Just like us, engineers are encouraged to be innovative and seek out, “new developments in the engineering discipline and specialisations.” However, they are also expected to apply, “fundamental knowledge and systematic processes to evaluate and report potential.” Because, well, some innovations may not be that great.

When it comes to teaching standards, there is a certain amount of inevitability about their vagueness. For instance, ‘effective’ teaching strategies are regularly mentioned and proficient teachers are expected to, “Apply knowledge and understanding of effective teaching strategies to support students’ literacy and numeracy achievement.” And yet it is never made clear what these effective teaching strategies are. Should teachers of early reading use a balanced literacy or systematic phonics approach?
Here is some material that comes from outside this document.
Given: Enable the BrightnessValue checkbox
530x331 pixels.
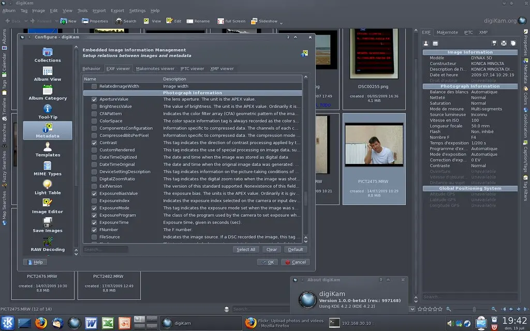Looking at the screenshot, I should (x=94, y=107).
Should maths teachers adopt explicit teaching or inquiry learning? I can understand why this is not addressed because I can just imagine the fight that would erupt if any of these judgement calls were made in the teaching standards. However, by not making these calls, the standards become meaningless, effectively exhorting us to teach well and in ways that will help children learn, like that would never have occurred to us otherwise.
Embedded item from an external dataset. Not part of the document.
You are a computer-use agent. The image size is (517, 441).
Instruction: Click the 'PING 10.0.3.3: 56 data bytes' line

What is the solution? I am sympathetic to abandoning these sorts of standards entirely, while retaining standards of behaviour and ethics. Vague standards seem to have the potential to do more harm than good. Alternatively, we could try and resolve some of the differences and make the standards more specific. That would involve an almighty war with all the power in the hands of university education departments. I can’t see that ending well.

Alternatively, we could look for an innovative solution. State and federal governments could decide to give a small number of parallel bodies the power to accredit teachers and teacher education courses. Each body could have its own set of standards – balanced literacy and social constructivism in one, systematic phonics and cognitive science in another. It may sound messy, but it would give teachers the choice of exactly what kind of teacher they want to be and it would give schools a choice of what kinds of teacher they wish to employ. Time would do the weeding.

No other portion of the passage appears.